ST. LOUIS _ In retrospect, maybe David Freese's first-inning homer threw the Pirates off their game. They've been so good at erasing deficits. Why take an early lead?

The Pirates gave the lead back, but eventually recaptured it. They won their seventh game in a row, 7-5, against the St. Louis Cardinals at Busch Stadium Wednesday, and the past six of those victories were in come-from-behind fashion.

Jonathan Broxton took over in the top of the seventh and walked Freese with one out. Andrew McCutchen' single put runners on the corners. Jung Ho Kang doubled, both runners scored and a one-run deficit became a one-run lead. Josh Harrison's grounder allowed Kang to score.

Kang continues to play as Chicago police investigate allegations of sexual assault against him when the Pirates visited the Cubs in June. He has not been charged.

Aledmys Diaz's solo home run in the third inning tied the game. Nine Cardinals batters came to the plate in the four-run fourth.

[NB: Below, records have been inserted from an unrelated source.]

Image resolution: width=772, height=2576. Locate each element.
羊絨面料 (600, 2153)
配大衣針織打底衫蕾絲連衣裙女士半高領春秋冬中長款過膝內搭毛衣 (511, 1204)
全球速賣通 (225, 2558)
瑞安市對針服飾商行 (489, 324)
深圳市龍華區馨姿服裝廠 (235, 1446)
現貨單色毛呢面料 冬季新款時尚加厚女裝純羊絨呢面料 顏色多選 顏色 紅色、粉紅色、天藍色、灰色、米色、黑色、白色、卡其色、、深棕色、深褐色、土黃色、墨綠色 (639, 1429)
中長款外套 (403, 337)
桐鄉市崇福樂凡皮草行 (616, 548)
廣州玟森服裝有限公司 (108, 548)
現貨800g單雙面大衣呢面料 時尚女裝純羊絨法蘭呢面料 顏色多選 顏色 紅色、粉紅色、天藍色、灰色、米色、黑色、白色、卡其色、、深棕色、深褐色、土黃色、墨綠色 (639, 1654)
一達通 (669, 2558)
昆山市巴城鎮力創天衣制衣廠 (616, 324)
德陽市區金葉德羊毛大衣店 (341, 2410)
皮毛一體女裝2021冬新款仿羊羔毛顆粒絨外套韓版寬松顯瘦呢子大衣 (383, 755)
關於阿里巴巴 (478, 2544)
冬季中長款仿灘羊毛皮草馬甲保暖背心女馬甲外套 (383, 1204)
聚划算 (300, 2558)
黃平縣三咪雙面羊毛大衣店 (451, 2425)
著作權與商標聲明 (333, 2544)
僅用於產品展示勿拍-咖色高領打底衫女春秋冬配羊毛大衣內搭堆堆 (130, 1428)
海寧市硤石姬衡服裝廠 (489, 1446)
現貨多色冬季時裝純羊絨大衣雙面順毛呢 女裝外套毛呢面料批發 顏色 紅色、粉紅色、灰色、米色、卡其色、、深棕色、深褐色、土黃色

Stephen Piscotty singled. So did Randal Grichuk, Jedd Gyorko and Greg Garcia. With one run already in, Jaime Garcia's sacrifice fly brought home another and Kolten Wong came to the plate with runners on second and third and two outs.

Wong entered the game in the third inning in the middle of a plate appearance after Matt Carpenter injured his oblique. In the fourth, Wong bunted to the right side of the infield. First-base umpire Dan Iassogna originally ruled Wong out, ending the inning, but the Cardinals challenged. A replay review overturned the call and a run scored. Diaz's third hit of the night drove in the final run of the inning.

Jeff Locke allowed eight hits and five runs in four innings, and the bullpen pitched five scoreless innings.

Jaime Garcia surrendered two home runs on the first pitch of the at-bat, to Freese in the first inning and Sean Rodriguez, starting in right field in place of Gregory Polanco against the left-handed Garcia, in the fifth. Garcia ended his night by walking the first two batters he faced in the sixth inning.

Harrison and Rodriguez hit RBI singles, bringing the Pirates within a run, and manager Clint Hurdle went to his bench. He pinch-hit Polanco for Erik Kratz, leaving him only one catcher, and also used Matt Joyce, but Polanco popped out and Joyce struck out looking.